And the plan is to finish the job by the end of the year by adding the remaining 10 percent to the scheme.

A press release issued by Red Link’s partner, Diebold Nixdorf, tells of this, and more, noting that the latter company is “a world leader” in transforming the way people shop and bank, by means of “automating and digitizing” these processes.

Diebold Nixdorf, a US company, specifies that 90 percent of Red Link’s ATM network in Argentina has been migrated to DN Series ATMs.

The “slow march” towards full migration started in 2017 with Red Link’s chosen partner, and DN Series starting to be included two years later.
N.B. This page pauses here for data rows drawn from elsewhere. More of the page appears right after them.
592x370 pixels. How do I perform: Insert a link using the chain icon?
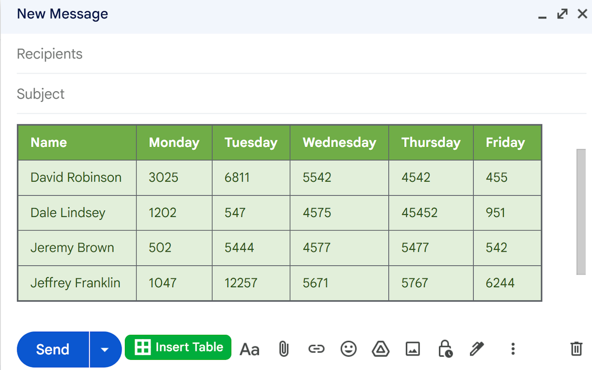coord(316,349)
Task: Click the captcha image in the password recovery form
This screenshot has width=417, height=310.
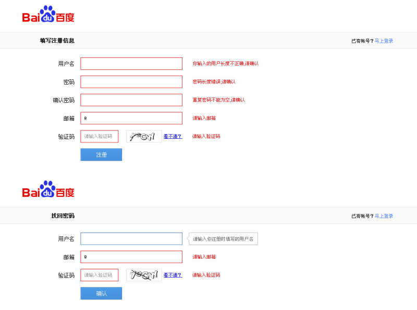Action: click(x=143, y=275)
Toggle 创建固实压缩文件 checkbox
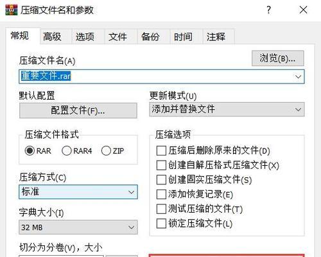This screenshot has width=321, height=257. [161, 180]
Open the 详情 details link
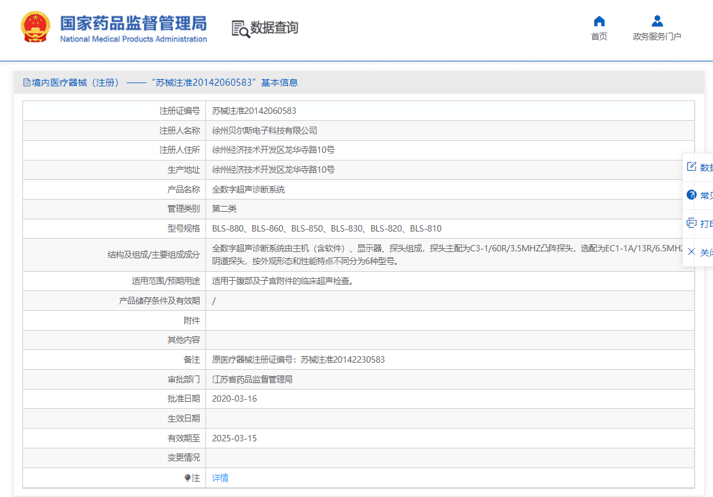Viewport: 713px width, 497px height. [220, 478]
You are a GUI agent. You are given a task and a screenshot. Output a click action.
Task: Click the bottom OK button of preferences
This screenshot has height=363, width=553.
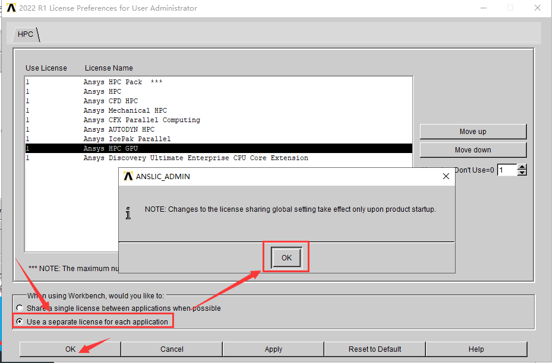(x=70, y=349)
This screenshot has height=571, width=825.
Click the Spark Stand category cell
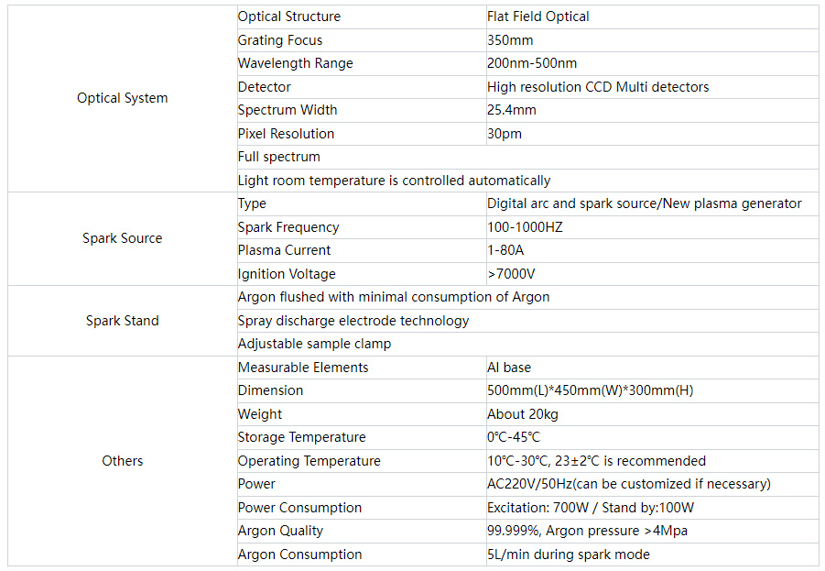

Currently, the system incorporates more than 40 banks in this perennially financially vulnerable South American country.

 

Now, with the DN Series, Red Link and the banks it works with are able to “improve customer experience.” An interesting choice of words to describe something so acrimoniously controversial as introduction of biometrics – fingerprints and facial recognition – into people’s daily lives.

But that’s just what’s been introduced here, to “improve the experience” of a majority of Argentina’s ATM users, and those behind the “improvement” promise better security and efficiency thanks to “remotely optimized and automated processes.”

There’s more that Diebold Nixdorf boasts of – lower costs of cash management, and also something called personalized marketing – “to better engage consumers.”

The last bit of PR fluff sounds like it was inspired by a line not befitting Red Link – but a quote more reminiscent of an exchange from Little Red Riding Hood. And, skeptics would say, this is also a way to make sure that if people are going to use cash after all – they need to be developed and implemented, and there are – ways to still track and surveil their financial activities.

Red Link’ senior product owner Maximiliano Perez Wallace couldn’t disagree more – at least in his public statements about this latest development.

“Red Link’s partnership with Diebold Nixdorf has enabled us to become the leading technological partner for banks in Argentina,” Wallace said, adding: “After nearly six years of working together, the trust and collaboration achieved among the technical, operational, commercial and management teams have allowed us to build on this relationship to ensure customers in Argentina have access to the most advanced and secure banking solutions in the country.”